Return type: ndarray

sample(x)[source]

Sample from the leaf distribution.

Parameters: x (ndarray) – The samples with possible NaN values.
Returns: The completed samples.
Return type: ndarray

moment(k=1)[source]

Compute the moment of a given order.

Parameters: k (int) – The order of the moment.
Returns: The moment of order k.
Return type: float

params_count()[source]

Get the number of parameters of the distribution leaf.

Returns: The number of parameters.
Return type: int

params_dict()[source]

Get a dictionary representation of the distribution parameters.

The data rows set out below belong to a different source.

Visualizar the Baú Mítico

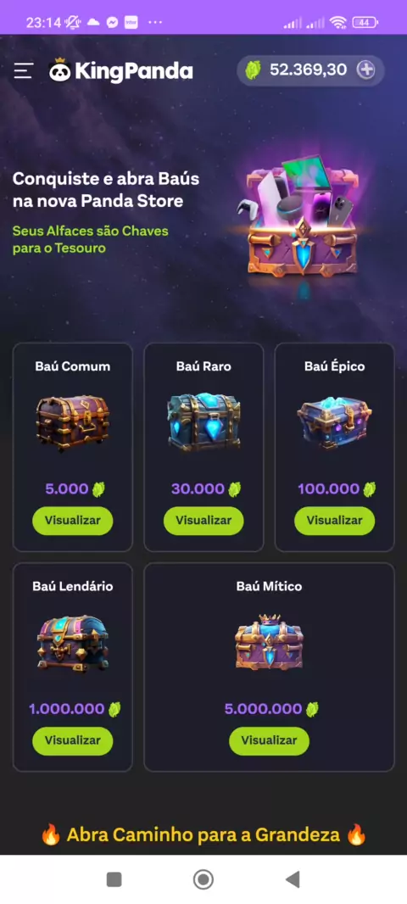pyautogui.click(x=270, y=741)
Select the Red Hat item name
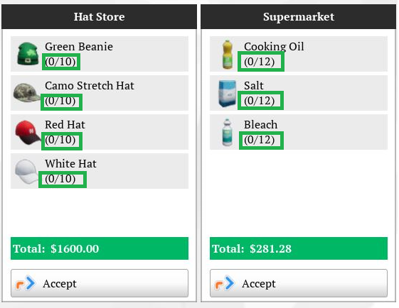 coord(65,125)
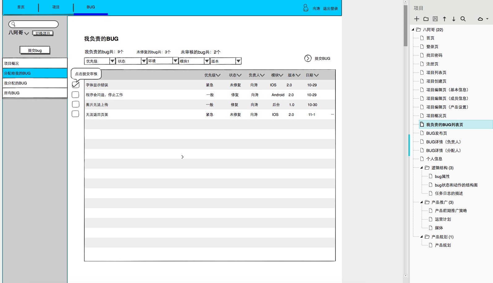The width and height of the screenshot is (493, 283).
Task: Click the search magnifier in project panel
Action: pos(463,19)
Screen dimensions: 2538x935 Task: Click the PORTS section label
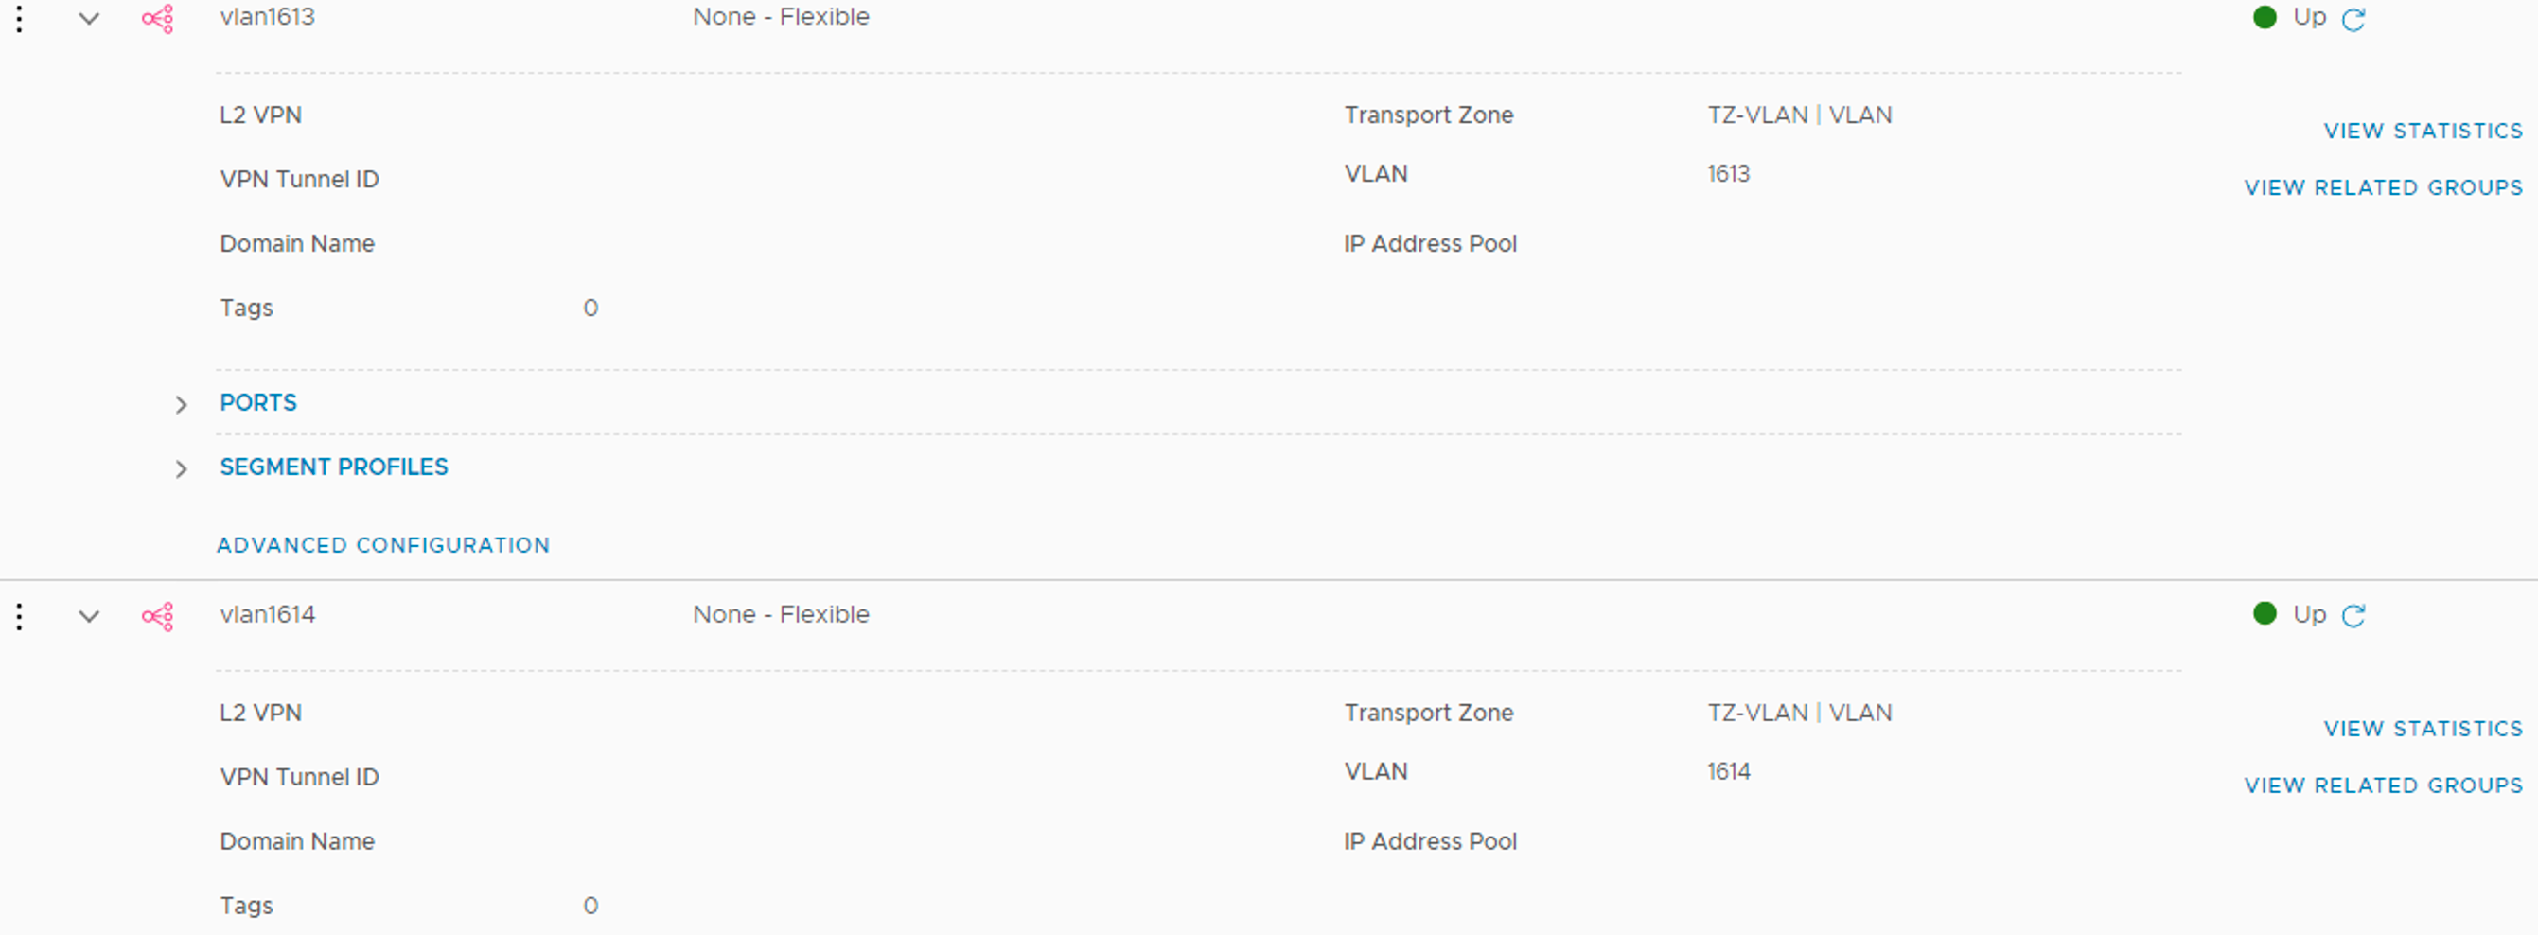258,403
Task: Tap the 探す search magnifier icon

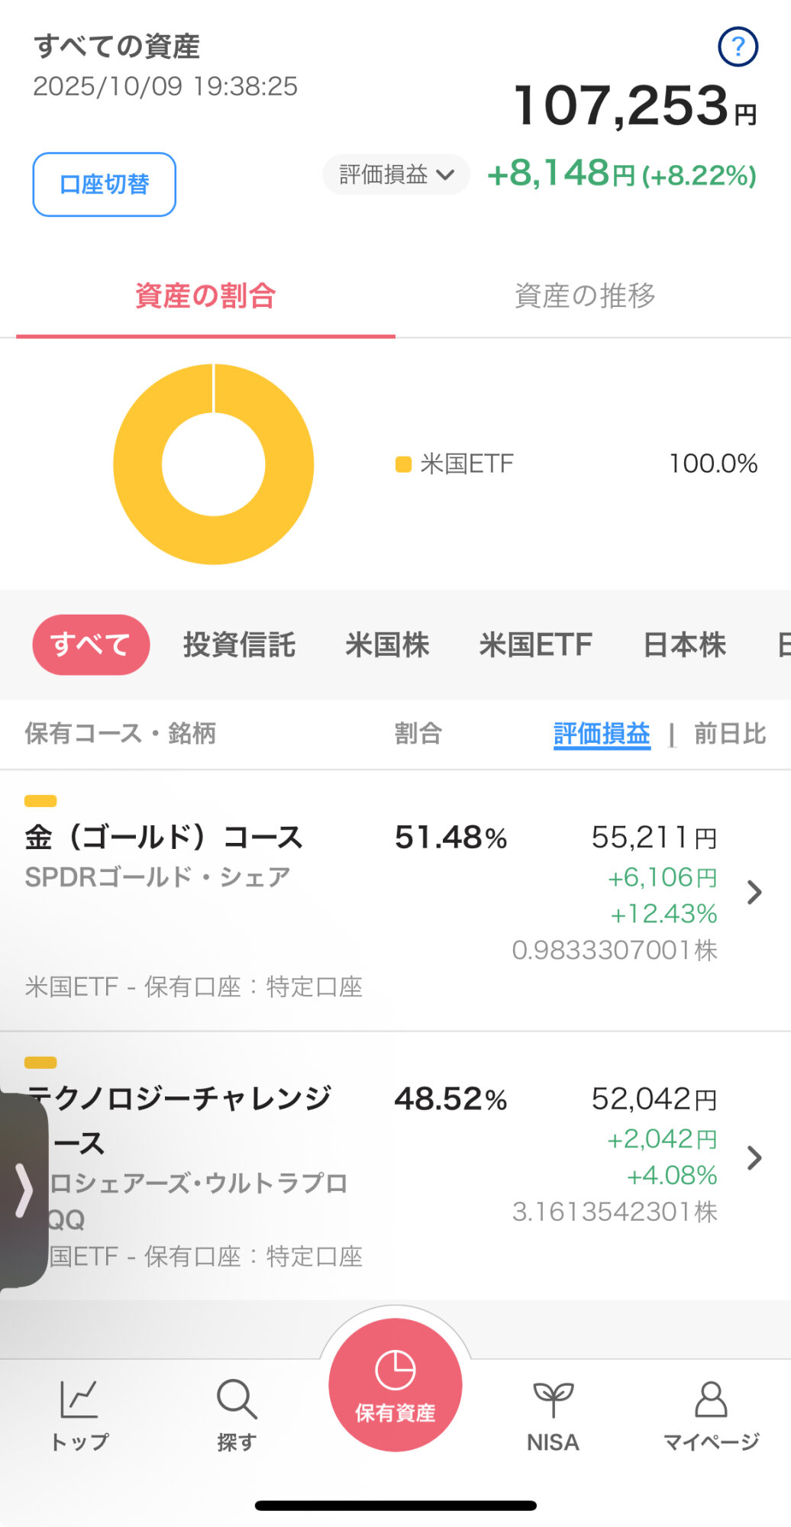Action: pos(237,1399)
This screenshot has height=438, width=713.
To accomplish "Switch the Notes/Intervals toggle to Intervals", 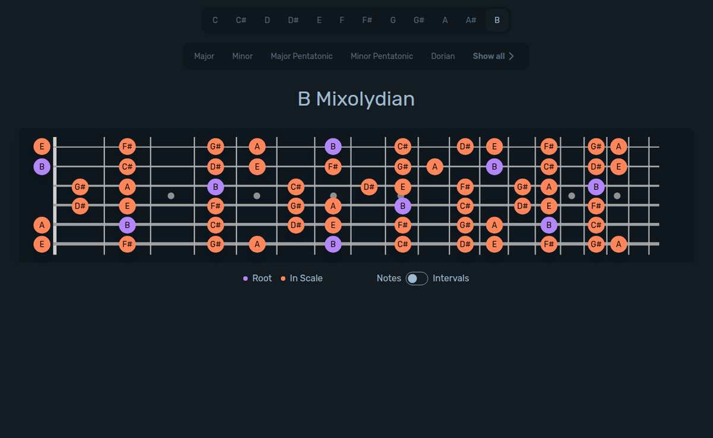I will (x=416, y=278).
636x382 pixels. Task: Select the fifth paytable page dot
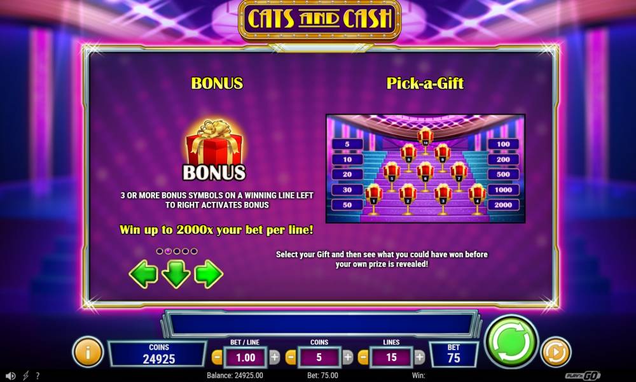point(194,251)
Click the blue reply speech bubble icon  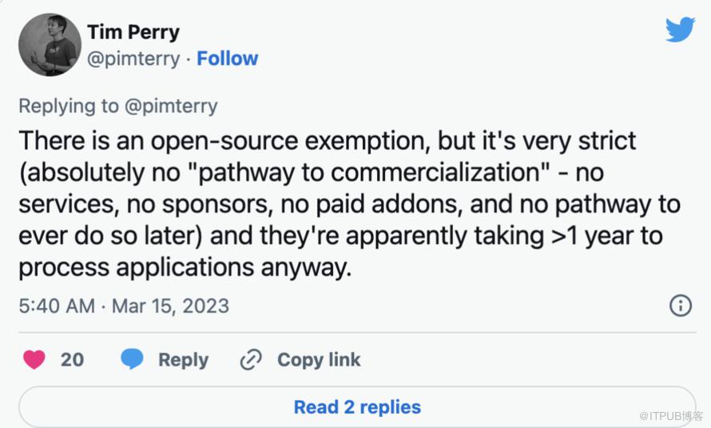[132, 359]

Returns: A dictionary containing the distribution parameters.
Return type: dict

to_pc()[source]

Convert a Chow-Liu Tree into a smooth, deterministic and structured-decomposable PC

Returns: A smooth, deterministic and structured-decomposable PC.
Return type: Node

get_scopes()[source]

Return a list containing the scope of every node in the PC equivalent to the current CLTree (see to_pc() method). Every scope occurs once in the list.

Returns: The list of scopes.

deeprob.spn.structure.io module

deeprob.spn.structure.io.save_digraph_json(graph, f)[source]

Save a NetworkX directed graph by using the JSON format.

Parameters

graph (DiGraph) – The NetworkX directed graph.
f (Union[IO, PathLike, str]) – A file-like object or a filepath of the output JSON file.

deeprob.spn.structure.io.load_digraph_json(f)[source]

Load a NetworkX directed graph by using the JSON format.

Parameters: f (Union[IO, PathLike, str]) – A file-like object or a filepath of the input JSON file.
Returns: The NetworkX directed graph.
Return type: DiGraph

deeprob.spn.structure.io.save_spn_json(root, f)[source]

Save SPN to file by using the JSON format.

Parameters

root (Node) – The root node of the SPN.
f (Union[IO, PathLike, str]) – A file-like object or a filepath of the output JSON file.

deeprob.spn.structure.io.load_spn_json(f, leaves=None)[source]

Load SPN from file by using the JSON format.

Parameters

f (Union[IO, PathLike, str]) – A file-like object or a filepath of the input JSON file.
leaves (Optional[List[Type[Leaf]]]) – An optional list of custom leaf classes. Useful when dealing with user-defined leaves.

Returns

The loaded SPN with initialied ids for each node.

Raises

ValueError – If multiple custom leaf classes with the same name are defined.

Return type

Node

deeprob.spn.structure.io.save_binary_clt_json(clt, f)[source]

Save Binary Chow-Liu Tree (CLT) to file by using the JSON format.

Parameters

clt (BinaryCLT) – The binary CLT.
f (Union[IO, PathLike, str]) – A file-like object or a filepath of the output JSON file.

deeprob.spn.structure.io.load_binary_clt_json(f)[source]

Load Binary Chow-Liu Tree (CLT) from file by using the JSON format.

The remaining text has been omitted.